Surface-enhanced Raman scattering (SERS) is a rapid and non-destructive detection method widely used in various fields including trace pollutant monitoring, food safety, chemical catalysis, and molecular fingerprint identification. However, most noble metal SERS materials are costly and exhibit poor physical and chemical stability, especially under extreme conditions such as high temperatures and strong corrosive environments, where SERS enhancement effect diminishes rapidly.
In this study, researchers leveraged the characteristics of transition metal borides, which can endure extreme conditions like high temperatures, strong acids, and strong bases, to synthesize three molybdenum boride ceramic powders (β-MoB, MoB2, and Mo2B5) based on liquid-phase precursor and carbo/borothermal reduction.
The SERS performance of these molybdenum borides was evaluated using Rhodamine 6G (R6G) probes, and the results indicated that β-MoB exhibits SERS enhancement of five orders of magnitude that is comparable to Au nanoparticles. The excellent SERS enhancement performance of β-MoB can be attributed to its higher adsorption energy for R6G molecules and significant charge interactions between them.

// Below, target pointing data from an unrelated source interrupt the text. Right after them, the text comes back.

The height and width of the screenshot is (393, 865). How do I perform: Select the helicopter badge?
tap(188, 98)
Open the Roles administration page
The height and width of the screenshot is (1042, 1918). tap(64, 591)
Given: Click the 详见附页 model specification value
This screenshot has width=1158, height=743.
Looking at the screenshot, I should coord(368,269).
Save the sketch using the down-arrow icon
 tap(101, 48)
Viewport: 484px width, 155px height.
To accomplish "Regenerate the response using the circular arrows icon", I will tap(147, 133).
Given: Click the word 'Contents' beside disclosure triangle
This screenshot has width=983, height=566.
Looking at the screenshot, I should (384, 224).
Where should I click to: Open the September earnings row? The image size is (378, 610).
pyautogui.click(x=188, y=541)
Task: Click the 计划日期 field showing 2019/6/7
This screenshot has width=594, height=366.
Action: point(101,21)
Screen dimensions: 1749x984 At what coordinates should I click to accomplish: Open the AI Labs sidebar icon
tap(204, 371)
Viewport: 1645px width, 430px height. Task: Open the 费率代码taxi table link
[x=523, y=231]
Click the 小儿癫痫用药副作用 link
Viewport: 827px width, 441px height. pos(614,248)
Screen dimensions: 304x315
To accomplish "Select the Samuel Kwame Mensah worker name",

Furthermore, researchers investigated the impact of strong acid and strong base solutions as well as high-temperature oxidation on the SERS activity of molybdenum borides. The molybdenum boride ceramics powders were immersed in solutions of different pH and oxidized at 1000 °C for 30 min under an oxygen atmosphere. The test results indicated that the SERS effect of molybdenum borides could be well maintained even when exposed to such corrosive environments and high temperature.
This work clarifies the phase control methodology and SERS enhancement mechanism of molybdenum boride ceramics, expanding the selection range of SERS active materials from noble metals and semiconductors to ultra-high temperature ceramic materials, which are expected to be used for optical sensing and detection in extreme environments.